A single voice recording and a photo are enough to create lifelike, full-body virtual characters with facial expressions and emotions – without a studio, actor, or green screen. Alibaba's latest development, an open-source artificial intelligence model called OmniAvatar, promises to do just that. Although the technology is still evolving, it is already worth paying attention to what it enables – and what new questions it raises.
OmniAvatar is based on a multi-channel learning approach: the model processes data from voice, image, and text prompts simultaneously. It breaks down speech into smaller units and uses them to infer the emotional charge, emphasis, and rhythm of the moment. The model then generates a moving, talking character video that reflects emotions, working in conjunction with the specified image and text prompts. The system is not only capable of synchronizing mouth movements, but also of harmonizing body language and facial expressions with what is being said—in fact, the character can even interact with objects, for example, pointing, lifting something, or gesturing.
One of the important innovations of the development is that the user can control all this with simple text commands. For example, we can specify that the character should smile, be angry or surprised, or that the scene should take place in an office or even under a lemon tree. This opens up new possibilities in content creation: educational videos, virtual tours, customer service role-playing, and even the creation of singing avatars become easier – without motion capture or actors.
However, the model's uniqueness lies not only in its technological flexibility, but also in the fact that it has been made available as open source. This is a rare step in the world of cutting-edge technologies developed at the corporate level. With this decision, Alibaba and Zhejiang University, which collaborated on the development, are giving researchers, developers, and creative professionals around the world the opportunity to experiment with it, customize it, and even integrate it into their own applications.
Emotion Control
— Angry Tom (@AngryTomtweets) July 1, 2025
OmniAvatar can control the emotions through prompts, like happy, angry, surprise and sad. pic.twitter.com/fcJQ4ZmSVV
It is important to note, however, that the characters seen in the current demonstration videos are not yet completely free of artificial effects. Some observers report a “plastic” visual world that is somewhat distant from realism. However, this is not necessarily a disadvantage: the characters may still be suitable for informational, educational, or promotional purposes, especially in situations where the goal is not realism but effective content delivery. Moreover, with the advancement of technical details, this visual limitation may gradually disappear.

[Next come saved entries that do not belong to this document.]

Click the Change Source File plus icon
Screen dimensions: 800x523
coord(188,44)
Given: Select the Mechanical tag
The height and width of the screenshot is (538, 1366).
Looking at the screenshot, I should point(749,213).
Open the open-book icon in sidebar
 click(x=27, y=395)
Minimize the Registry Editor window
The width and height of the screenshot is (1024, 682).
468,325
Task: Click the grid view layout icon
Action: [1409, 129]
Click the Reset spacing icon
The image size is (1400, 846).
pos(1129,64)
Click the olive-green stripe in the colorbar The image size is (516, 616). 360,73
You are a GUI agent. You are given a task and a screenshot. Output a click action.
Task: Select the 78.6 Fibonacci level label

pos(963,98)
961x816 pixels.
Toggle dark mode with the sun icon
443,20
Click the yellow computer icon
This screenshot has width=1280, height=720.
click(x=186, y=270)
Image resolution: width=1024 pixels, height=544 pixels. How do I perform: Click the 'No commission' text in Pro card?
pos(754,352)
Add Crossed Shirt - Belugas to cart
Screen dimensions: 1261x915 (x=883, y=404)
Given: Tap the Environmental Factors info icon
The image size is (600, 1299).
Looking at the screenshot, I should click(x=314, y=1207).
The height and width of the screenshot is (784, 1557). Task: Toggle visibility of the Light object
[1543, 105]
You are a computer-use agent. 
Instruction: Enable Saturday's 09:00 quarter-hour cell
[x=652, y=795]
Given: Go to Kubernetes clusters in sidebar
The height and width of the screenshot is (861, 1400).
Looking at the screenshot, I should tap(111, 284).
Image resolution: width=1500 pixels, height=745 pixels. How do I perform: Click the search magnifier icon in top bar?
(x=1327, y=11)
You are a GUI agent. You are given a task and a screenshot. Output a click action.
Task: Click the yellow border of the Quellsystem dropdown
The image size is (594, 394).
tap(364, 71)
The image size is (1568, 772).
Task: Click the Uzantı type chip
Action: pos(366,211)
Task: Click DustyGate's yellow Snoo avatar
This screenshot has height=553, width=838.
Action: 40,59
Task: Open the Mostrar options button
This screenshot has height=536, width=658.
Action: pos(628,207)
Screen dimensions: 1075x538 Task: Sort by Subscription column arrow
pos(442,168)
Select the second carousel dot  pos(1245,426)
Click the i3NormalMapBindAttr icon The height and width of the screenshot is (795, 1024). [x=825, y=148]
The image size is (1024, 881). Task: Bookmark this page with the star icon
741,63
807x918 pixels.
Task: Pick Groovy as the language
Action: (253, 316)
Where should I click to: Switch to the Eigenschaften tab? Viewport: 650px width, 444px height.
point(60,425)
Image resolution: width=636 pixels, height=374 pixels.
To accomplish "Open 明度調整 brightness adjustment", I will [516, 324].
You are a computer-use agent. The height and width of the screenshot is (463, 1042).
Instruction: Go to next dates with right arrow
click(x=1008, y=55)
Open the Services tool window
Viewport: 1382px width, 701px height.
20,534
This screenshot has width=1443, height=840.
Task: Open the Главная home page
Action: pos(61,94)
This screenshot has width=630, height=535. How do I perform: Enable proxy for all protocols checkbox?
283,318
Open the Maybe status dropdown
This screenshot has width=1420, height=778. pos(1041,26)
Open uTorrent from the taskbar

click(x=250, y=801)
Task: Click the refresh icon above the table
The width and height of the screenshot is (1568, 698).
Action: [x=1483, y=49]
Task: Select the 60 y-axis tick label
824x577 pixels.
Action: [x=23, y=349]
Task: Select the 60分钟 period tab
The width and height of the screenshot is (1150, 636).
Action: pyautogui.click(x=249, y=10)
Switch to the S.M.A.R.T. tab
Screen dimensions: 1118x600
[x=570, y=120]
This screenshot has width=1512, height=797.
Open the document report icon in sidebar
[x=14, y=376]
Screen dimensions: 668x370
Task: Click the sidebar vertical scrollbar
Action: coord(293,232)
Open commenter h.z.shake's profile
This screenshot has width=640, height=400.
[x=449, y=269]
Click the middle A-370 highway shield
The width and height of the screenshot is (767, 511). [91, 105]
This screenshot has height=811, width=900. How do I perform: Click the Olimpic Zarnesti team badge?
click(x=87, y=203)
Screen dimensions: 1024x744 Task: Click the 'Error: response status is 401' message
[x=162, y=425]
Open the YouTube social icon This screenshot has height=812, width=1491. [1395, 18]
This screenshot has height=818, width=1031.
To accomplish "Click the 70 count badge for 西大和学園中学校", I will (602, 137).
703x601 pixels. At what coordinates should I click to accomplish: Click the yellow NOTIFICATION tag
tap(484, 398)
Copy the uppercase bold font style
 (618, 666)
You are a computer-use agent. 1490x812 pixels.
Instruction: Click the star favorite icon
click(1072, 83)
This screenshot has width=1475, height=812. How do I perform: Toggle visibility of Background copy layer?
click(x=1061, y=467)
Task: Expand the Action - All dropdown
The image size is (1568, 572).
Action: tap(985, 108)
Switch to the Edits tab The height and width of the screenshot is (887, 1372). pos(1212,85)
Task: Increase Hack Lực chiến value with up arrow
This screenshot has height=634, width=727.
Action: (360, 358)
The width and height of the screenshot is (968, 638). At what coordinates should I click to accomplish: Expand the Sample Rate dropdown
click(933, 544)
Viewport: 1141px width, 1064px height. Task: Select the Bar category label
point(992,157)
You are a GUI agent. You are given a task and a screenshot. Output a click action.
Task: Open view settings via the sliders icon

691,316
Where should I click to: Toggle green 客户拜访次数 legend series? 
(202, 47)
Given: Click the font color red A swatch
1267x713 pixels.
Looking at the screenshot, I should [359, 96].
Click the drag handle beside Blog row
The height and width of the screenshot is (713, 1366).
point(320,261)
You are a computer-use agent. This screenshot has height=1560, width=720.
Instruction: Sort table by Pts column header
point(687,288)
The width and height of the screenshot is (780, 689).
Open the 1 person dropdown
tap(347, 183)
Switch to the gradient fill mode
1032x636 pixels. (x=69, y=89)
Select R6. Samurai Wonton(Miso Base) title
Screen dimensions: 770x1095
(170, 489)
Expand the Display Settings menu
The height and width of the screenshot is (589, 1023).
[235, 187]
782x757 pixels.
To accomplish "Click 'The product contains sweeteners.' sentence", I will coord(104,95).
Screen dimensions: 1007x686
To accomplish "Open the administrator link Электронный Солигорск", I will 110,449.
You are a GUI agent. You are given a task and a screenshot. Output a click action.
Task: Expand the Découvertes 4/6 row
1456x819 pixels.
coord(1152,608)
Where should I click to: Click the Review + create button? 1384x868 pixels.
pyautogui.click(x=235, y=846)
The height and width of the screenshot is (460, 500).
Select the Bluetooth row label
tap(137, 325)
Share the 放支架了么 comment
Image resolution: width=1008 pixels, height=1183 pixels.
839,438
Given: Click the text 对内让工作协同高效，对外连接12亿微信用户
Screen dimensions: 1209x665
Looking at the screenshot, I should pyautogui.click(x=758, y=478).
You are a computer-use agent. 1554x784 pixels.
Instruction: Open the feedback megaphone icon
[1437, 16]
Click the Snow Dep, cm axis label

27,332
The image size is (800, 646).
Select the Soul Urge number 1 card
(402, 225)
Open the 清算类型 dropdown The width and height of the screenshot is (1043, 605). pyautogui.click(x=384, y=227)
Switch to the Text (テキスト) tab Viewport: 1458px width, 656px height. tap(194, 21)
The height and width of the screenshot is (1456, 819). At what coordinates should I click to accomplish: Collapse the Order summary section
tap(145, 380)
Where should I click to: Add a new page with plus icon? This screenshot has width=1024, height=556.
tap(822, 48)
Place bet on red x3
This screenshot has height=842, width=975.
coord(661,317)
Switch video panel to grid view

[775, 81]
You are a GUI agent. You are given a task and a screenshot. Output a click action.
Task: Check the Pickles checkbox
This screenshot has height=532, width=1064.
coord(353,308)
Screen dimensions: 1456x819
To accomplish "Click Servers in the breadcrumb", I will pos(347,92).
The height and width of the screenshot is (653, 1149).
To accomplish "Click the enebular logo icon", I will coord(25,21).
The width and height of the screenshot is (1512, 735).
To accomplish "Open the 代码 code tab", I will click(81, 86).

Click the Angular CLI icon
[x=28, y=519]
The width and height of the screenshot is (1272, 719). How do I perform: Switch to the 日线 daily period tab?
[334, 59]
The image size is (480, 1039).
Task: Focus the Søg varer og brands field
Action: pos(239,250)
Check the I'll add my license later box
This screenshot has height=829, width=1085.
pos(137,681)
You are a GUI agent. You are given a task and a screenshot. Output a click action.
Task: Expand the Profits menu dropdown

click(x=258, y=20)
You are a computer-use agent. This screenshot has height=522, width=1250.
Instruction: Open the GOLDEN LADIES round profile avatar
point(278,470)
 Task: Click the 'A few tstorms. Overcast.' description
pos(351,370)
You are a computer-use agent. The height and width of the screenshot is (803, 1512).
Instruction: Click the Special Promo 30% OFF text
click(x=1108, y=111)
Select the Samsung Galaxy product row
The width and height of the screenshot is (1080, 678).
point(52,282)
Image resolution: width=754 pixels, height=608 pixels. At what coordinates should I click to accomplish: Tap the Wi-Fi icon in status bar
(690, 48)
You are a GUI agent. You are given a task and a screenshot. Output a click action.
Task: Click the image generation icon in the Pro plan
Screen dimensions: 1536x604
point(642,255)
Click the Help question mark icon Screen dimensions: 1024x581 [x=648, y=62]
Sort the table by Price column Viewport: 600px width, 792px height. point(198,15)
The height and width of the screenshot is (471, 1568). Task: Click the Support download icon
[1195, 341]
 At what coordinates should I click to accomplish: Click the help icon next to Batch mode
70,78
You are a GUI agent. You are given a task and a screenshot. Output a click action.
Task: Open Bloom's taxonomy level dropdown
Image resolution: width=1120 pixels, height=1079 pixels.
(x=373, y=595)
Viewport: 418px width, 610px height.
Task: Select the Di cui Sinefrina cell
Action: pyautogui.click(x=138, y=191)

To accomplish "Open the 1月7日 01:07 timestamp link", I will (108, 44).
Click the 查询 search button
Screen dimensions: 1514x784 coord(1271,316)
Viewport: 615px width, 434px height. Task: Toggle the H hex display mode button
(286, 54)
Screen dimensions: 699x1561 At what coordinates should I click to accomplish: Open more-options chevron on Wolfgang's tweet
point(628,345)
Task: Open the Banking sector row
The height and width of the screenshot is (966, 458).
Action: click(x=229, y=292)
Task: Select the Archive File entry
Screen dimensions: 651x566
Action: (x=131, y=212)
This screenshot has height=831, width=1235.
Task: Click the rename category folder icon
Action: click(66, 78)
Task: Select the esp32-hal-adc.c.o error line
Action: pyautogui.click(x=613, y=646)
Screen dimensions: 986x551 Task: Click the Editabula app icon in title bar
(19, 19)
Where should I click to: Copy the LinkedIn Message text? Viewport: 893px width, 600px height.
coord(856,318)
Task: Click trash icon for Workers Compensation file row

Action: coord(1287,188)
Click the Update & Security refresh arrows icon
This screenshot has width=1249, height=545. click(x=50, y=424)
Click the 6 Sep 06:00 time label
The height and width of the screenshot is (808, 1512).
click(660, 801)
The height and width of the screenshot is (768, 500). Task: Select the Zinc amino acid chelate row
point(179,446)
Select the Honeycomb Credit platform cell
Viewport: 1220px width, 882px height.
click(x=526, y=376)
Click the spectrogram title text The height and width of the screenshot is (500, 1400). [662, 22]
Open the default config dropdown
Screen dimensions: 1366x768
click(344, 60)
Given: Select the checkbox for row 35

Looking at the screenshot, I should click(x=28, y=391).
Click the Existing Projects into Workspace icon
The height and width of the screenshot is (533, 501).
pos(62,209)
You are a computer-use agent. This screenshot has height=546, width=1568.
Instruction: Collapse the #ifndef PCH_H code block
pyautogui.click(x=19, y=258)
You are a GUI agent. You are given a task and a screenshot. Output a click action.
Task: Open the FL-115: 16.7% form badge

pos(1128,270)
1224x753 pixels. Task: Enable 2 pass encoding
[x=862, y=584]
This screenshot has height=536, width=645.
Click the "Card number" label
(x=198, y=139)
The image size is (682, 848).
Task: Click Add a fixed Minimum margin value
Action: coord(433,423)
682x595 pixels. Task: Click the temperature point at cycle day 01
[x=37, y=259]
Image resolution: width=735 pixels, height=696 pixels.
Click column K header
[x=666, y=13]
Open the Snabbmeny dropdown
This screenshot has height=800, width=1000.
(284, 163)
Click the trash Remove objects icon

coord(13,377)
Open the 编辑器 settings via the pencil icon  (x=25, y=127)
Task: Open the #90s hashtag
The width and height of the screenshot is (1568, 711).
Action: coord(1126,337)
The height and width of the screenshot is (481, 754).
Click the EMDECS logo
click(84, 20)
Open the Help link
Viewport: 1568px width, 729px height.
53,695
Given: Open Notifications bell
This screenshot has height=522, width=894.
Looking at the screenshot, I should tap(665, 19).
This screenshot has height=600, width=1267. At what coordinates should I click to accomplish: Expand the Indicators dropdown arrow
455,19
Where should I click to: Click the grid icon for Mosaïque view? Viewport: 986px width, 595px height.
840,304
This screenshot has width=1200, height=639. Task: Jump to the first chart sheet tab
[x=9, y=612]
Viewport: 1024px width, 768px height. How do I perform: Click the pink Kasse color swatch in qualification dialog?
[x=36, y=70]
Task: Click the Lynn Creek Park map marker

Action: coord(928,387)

The research team has only published partial technical documentation on the construction of the underlying system, but based on the published scientific communication, the model works with so-called cross-modal (multisensory) learning. This means that it achieves the rich movement and emotion output presented in the demonstration videos through the combined interpretation of sound and visual signals.
The future of this technology depends on a number of factors, primarily on how successful it will be in making avatars look more natural and how well it can be integrated into various industry practices. At the same time, the direction it is taking is already clear: we are moving increasingly towards automated yet personal digital communication with body language and emotions.
Due to the accessibility and versatility of the tool, it offers exciting opportunities for both research and practical applications. The key question for the coming years will be how we exploit this opportunity: will we be able to integrate it into everyday digital communication in a value-creating, thoughtful way, or will it remain just another spectacular technological promise? The answer is still open – but the tool is already in our hands, and anyone can download it from the official GitHub repository.